Source text:
********

Which to choose – Toyota 86 vs Lexus RC350
Both coupes, both “Toyotas”, both rear-drive. Which one when?
The Toyota 86 and its twin, the Subaru BRZ exploded onto the sportscar scene just three years ago. Rear-drive in a world of front-drivers, sharp handling that matches anything up to triple its price, bucking the fast-car trend with a tune and design for fun not speed, all wrapped in a cute coupe body yet able to take two (small) passengers in the rear – the “Toybaru” twins had it all. The knockout blow was a driveaway price starting from a scarcely credible $33k driveaway for the GT manual.
As a result, Subaru sold out of its web-only BRZ almost instantly, and for many months you couldn’t buy a Toybaru for love nor money. Before and after the launch journalists rushed to pile praise on the twins, so much so Toyota had plans to advertise the car but simply didn’t bother, such was the demand.
Now in 2015 we have another rear-drive coupe, from Toyota’s luxury arm Lexus.
Did you even know that? Perhaps not. There are no queues in showrooms. No waitlist. No hype. No forums breathlessly staggering under the weight of “when do you get yours” posts, no legions of owners refreshing their screens showing delivery dates. Not even any Lexus RC owners clubs that I can see. In short, no love, but does that mean no point? That’s what we’re here to discuss.

********

Data listing:
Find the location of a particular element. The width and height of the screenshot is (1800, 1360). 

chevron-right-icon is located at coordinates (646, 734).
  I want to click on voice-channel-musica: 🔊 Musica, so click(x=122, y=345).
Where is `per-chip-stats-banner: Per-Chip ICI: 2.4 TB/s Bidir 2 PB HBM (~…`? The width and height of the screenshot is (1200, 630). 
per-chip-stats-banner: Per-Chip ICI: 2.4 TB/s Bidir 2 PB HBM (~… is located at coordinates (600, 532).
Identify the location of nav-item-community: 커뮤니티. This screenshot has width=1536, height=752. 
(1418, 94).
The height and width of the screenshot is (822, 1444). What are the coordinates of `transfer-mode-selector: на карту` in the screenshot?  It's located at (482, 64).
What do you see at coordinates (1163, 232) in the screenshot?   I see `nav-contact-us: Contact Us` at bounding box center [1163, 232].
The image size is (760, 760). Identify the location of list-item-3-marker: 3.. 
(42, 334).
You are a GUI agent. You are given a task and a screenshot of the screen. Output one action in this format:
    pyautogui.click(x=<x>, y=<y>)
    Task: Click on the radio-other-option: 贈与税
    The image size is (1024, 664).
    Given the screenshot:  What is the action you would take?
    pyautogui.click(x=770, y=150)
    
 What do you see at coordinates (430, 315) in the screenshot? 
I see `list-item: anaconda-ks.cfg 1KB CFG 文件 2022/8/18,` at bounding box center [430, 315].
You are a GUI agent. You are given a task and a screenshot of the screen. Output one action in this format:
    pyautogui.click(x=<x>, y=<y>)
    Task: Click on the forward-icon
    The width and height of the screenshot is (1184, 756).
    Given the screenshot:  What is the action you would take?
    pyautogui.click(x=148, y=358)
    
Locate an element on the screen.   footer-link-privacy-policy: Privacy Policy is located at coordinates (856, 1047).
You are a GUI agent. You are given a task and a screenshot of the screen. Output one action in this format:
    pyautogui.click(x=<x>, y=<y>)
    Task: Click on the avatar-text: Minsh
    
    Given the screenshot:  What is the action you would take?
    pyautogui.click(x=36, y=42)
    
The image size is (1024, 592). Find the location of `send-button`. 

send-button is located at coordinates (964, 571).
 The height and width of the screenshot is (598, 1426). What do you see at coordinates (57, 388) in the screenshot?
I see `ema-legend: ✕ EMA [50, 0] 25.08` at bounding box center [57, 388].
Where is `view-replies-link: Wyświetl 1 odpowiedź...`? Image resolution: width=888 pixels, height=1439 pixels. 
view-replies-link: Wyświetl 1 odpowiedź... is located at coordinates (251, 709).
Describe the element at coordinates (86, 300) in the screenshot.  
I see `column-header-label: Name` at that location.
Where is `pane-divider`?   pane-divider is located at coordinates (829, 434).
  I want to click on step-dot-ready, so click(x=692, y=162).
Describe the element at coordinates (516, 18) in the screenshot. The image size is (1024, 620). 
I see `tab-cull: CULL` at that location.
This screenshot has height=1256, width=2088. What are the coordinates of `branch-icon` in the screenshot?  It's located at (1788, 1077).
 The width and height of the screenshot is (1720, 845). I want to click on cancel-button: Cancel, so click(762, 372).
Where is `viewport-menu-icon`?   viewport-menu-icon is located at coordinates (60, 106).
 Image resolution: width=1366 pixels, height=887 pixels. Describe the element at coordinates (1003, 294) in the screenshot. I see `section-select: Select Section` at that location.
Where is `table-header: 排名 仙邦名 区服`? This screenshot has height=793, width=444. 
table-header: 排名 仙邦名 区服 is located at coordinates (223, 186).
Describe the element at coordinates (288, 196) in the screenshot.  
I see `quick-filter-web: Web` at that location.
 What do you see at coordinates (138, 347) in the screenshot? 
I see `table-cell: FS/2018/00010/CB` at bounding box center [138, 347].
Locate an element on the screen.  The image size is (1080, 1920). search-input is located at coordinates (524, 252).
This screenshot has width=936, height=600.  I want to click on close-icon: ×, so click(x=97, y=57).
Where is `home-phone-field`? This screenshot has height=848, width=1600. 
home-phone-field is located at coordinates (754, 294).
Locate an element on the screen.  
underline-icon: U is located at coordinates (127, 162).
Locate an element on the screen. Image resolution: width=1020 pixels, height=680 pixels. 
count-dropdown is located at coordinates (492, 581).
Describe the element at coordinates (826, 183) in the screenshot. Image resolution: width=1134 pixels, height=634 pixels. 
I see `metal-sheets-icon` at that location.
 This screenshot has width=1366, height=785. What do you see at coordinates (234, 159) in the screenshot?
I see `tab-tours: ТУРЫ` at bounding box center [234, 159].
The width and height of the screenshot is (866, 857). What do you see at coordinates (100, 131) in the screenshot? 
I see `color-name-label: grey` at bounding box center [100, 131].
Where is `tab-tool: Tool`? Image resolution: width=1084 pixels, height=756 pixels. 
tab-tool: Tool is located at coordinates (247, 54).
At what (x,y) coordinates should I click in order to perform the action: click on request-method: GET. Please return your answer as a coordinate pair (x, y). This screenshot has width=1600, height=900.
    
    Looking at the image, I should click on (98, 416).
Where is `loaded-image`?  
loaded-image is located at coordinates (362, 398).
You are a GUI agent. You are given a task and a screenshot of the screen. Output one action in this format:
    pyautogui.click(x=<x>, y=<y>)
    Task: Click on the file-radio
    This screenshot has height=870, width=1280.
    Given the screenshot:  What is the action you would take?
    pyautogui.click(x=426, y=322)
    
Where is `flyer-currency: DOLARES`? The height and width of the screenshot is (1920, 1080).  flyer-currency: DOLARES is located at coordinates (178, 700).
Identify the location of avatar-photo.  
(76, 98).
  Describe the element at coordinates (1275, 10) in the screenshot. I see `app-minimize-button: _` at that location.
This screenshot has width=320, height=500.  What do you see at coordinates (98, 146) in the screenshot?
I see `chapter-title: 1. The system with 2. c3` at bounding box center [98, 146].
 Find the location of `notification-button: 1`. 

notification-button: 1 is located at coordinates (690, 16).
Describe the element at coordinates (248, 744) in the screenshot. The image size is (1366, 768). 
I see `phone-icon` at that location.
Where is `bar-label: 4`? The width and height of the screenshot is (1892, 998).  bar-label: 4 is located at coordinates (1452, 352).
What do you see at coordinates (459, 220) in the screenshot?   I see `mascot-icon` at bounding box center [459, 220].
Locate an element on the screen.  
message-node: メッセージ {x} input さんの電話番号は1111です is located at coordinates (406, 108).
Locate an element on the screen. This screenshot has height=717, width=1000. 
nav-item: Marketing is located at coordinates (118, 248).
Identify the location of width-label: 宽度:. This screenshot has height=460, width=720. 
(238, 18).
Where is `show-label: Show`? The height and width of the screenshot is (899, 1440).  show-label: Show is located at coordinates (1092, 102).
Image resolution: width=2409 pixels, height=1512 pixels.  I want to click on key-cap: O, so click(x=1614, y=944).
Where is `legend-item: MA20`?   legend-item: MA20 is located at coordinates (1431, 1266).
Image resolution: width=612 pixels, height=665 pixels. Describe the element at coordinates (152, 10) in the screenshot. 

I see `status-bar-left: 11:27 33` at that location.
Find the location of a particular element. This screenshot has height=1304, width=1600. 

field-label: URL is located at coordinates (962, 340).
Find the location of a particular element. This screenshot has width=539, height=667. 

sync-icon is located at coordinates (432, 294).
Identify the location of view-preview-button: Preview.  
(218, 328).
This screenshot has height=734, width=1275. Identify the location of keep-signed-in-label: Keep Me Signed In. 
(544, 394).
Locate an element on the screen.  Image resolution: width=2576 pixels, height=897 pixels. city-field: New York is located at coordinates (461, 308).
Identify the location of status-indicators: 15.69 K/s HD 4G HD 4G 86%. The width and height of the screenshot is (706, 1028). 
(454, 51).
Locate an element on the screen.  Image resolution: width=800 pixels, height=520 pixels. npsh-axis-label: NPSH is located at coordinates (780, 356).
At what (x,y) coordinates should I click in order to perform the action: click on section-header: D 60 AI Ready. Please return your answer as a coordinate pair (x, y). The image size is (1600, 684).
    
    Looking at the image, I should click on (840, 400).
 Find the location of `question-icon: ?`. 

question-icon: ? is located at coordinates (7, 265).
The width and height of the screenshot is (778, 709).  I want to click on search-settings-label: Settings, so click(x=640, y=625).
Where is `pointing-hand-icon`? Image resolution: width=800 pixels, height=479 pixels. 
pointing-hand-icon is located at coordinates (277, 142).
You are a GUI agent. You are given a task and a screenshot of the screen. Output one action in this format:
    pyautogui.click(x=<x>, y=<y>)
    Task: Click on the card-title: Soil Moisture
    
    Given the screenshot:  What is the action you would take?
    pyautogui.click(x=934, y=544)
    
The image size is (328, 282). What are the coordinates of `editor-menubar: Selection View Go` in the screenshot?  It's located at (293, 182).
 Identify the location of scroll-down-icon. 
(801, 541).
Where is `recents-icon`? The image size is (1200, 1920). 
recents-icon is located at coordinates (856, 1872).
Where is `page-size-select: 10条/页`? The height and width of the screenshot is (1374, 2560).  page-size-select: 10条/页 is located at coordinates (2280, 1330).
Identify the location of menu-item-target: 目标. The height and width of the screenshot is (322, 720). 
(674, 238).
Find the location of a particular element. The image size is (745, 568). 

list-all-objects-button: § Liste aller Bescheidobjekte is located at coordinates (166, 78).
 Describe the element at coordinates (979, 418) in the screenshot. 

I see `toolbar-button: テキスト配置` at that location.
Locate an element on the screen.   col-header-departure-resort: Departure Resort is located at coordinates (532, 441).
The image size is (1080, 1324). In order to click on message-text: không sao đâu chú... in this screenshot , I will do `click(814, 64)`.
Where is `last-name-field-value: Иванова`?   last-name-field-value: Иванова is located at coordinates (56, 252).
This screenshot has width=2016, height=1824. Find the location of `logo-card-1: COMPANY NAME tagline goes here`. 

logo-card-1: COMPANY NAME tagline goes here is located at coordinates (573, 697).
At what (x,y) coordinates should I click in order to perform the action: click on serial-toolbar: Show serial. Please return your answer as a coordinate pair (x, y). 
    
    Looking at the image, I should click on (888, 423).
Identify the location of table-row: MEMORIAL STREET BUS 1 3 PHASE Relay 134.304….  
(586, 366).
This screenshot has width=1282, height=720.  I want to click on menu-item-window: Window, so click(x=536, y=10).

********

Tasks to carry out:
**a)** Reproduce the entire Toyota 86 versus Lexus RC350 comparison word for word.
**b)** In the records, take the lines from the one containing "What do you see at coordinates (1163, 232)" through the one containing "pyautogui.click(x=36, y=42)". Rewrite only those lines with "GUI agent" swapped for "desktop agent" and all else unchanged.

Expected results:
**a)**
Which to choose – Toyota 86 vs Lexus RC350
Both coupes, both “Toyotas”, both rear-drive. Which one when?
The Toyota 86 and its twin, the Subaru BRZ exploded onto the sportscar scene just three years ago. Rear-drive in a world of front-drivers, sharp handling that matches anything up to triple its price, bucking the fast-car trend with a tune and design for fun not speed, all wrapped in a cute coupe body yet able to take two (small) passengers in the rear – the “Toybaru” twins had it all. The knockout blow was a driveaway price starting from a scarcely credible $33k driveaway for the GT manual.
As a result, Subaru sold out of its web-only BRZ almost instantly, and for many months you couldn’t buy a Toybaru for love nor money. Before and after the launch journalists rushed to pile praise on the twins, so much so Toyota had plans to advertise the car but simply didn’t bother, such was the demand.
Now in 2015 we have another rear-drive coupe, from Toyota’s luxury arm Lexus.
Did you even know that? Perhaps not. There are no queues in showrooms. No waitlist. No hype. No forums breathlessly staggering under the weight of “when do you get yours” posts, no legions of owners refreshing their screens showing delivery dates. Not even any Lexus RC owners clubs that I can see. In short, no love, but does that mean no point? That’s what we’re here to discuss.

**b)**
What do you see at coordinates (1163, 232) in the screenshot?   I see `nav-contact-us: Contact Us` at bounding box center [1163, 232].
The image size is (760, 760). Identify the location of list-item-3-marker: 3.. 
(42, 334).
You are a desktop agent. You are given a task and a screenshot of the screen. Output one action in this format:
    pyautogui.click(x=<x>, y=<y>)
    Task: Click on the radio-other-option: 贈与税
    The image size is (1024, 664).
    Given the screenshot:  What is the action you would take?
    pyautogui.click(x=770, y=150)
    
 What do you see at coordinates (430, 315) in the screenshot? 
I see `list-item: anaconda-ks.cfg 1KB CFG 文件 2022/8/18,` at bounding box center [430, 315].
You are a desktop agent. You are given a task and a screenshot of the screen. Output one action in this format:
    pyautogui.click(x=<x>, y=<y>)
    Task: Click on the forward-icon
    The width and height of the screenshot is (1184, 756).
    Given the screenshot:  What is the action you would take?
    pyautogui.click(x=148, y=358)
    
Locate an element on the screen.   footer-link-privacy-policy: Privacy Policy is located at coordinates (856, 1047).
You are a desktop agent. You are given a task and a screenshot of the screen. Output one action in this format:
    pyautogui.click(x=<x>, y=<y>)
    Task: Click on the avatar-text: Minsh
    
    Given the screenshot:  What is the action you would take?
    pyautogui.click(x=36, y=42)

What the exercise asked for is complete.